Piquoter picota lève la queue et tombe en bas

Publié le  17.06.2011

Pour écrire faut-il avoir quelque chose à dire ? Quand on a quelque chose à dire, faut-il l'écrire ? Et pour autant (et même plus avec un psy) le dire et le redire ne suffirait-il pas ? Pourquoi l'écrire encore et encore, (et encore pour moins que ça) ? Elle disait, je vous parle de ma 'psy-mère' avec laquelle le transfert, pendant sept ans, a pu se 'faire et défaire c'est toujours travailler'… Là, c'est la pensée de ma mère qui me remonte comme un escargot de Bourgogne vanné. Ma mère « acceptable », mais pas par moi, perdait son temps à m'écouter (ou plutôt à ne pas le faire). Ma 'psy-mère' acceptée, mais pas par ma mère, gagnait sa vie à m'entendre dire et redire, sans fin/frein, les mêmes maux/mots.

 

Chaque fois que je décide d'écrire et de ne plus m'embarrasser de ces questions qui n'ont qu'un seul but : m'empêcher d'écrire, je mets le réveil à sonner à six heures. Systématiquement, le jour « J » à l'heure « H », le réveil sonne, je ne bouge pas et refais ce rêve 'étrange et pénétrant' (âmes sensibles s'abstenir). Je vois un homme assis sous une photo de Sinatra, au meilleur de sa mafieuse forme, cet homme boit. Quand je dis qu'il boit, c'est clair comme de l'eau qu'il boit un 'p'tit verre' ; limpide que ce qu'il tient entre les mains a plus d'importance que n'importe qui d'autre, et surtout pas moi, la petite peste de six ans qui le regarde sans ciller. Le bistrot est rempli, à craquer, d'hommes et de femmes qui, comme lui, boivent « leur » verre. Boire un verre seul reste indéfinissable, le boire à plusieurs crée du possessif. Chaque fois que le rêve sonne « Écrire Écrire Écrire Écrire ». Je me dis qu''à force d'être répétés, les mots perdront peu à peu leur signification et la douleur qu'ils portent en eux-mêmes' [1].

 

Si ma mère pense que cet infini ressassement public du même n'est qu'une façon de me soutirer de l'argent à bon compte, le mien pas le sien ; ma 'psy-mère' pense que dire et redire c'est faire du 'picotage'. À l'époque, je n'avais pas compris 'picotage' mais 'piquotage'. C'est qu'en séance, quoiqu'on en dise, on est deux à écouter en flottant sur les vagues du sens. Or, le picotage est au piquotage ce que ma 'psy-mère' est à ma mère-mère. Le premier colle, rigidifie, forme et enferme ; le second décolle, détache, troue, ouvre ...

Informations fournies
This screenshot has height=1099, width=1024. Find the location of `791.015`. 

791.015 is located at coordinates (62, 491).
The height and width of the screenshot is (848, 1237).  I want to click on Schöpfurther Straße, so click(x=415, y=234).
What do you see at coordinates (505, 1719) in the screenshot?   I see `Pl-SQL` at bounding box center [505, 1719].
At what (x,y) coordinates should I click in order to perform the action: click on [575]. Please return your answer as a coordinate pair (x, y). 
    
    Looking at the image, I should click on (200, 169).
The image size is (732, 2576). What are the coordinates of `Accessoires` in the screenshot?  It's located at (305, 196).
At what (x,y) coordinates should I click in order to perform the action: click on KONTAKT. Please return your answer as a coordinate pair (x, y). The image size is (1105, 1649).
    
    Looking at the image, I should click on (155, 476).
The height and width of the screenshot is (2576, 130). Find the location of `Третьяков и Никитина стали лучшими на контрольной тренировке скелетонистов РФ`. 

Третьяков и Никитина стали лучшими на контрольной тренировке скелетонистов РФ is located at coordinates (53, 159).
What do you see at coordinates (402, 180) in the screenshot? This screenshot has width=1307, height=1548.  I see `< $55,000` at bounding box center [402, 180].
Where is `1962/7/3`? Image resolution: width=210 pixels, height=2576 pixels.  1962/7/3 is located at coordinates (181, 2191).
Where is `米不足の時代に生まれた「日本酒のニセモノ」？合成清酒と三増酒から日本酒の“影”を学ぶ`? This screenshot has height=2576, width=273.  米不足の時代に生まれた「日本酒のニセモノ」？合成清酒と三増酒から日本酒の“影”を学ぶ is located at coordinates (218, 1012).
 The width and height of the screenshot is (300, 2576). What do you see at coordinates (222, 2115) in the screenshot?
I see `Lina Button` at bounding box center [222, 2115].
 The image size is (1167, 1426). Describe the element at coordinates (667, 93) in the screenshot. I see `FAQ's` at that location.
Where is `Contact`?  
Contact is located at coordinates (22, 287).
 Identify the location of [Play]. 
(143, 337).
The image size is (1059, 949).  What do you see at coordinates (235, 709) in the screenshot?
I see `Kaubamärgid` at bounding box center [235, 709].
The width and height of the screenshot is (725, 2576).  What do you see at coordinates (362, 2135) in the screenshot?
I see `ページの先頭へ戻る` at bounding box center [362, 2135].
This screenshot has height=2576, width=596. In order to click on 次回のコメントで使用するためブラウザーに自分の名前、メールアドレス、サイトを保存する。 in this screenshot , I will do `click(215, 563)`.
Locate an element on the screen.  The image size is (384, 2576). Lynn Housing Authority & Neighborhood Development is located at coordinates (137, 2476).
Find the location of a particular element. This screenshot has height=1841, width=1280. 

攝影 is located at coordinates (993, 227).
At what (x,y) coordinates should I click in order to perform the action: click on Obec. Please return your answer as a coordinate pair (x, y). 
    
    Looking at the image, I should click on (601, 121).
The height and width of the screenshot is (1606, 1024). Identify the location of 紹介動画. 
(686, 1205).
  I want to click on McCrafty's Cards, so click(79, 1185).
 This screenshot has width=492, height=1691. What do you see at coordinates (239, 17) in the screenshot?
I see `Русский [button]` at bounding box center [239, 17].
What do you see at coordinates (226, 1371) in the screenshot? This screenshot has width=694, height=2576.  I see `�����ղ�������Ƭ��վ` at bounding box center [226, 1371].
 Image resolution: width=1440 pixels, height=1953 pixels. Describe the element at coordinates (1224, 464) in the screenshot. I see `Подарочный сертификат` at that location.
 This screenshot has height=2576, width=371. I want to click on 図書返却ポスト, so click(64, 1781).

Travail demandé
Remplacez « ressassement » par « rabâchage » en recopiant le passage du texte situé entre « Si ma mère pense » et « troue, ouvre ... », bornes incluses. Les items proviennent d'une autre source que le texte.

Réponse attendue
Si ma mère pense que cet infini rabâchage public du même n'est qu'une façon de me soutirer de l'argent à bon compte, le mien pas le sien ; ma 'psy-mère' pense que dire et redire c'est faire du 'picotage'. À l'époque, je n'avais pas compris 'picotage' mais 'piquotage'. C'est qu'en séance, quoiqu'on en dise, on est deux à écouter en flottant sur les vagues du sens. Or, le picotage est au piquotage ce que ma 'psy-mère' est à ma mère-mère. Le premier colle, rigidifie, forme et enferme ; le second décolle, détache, troue, ouvre ...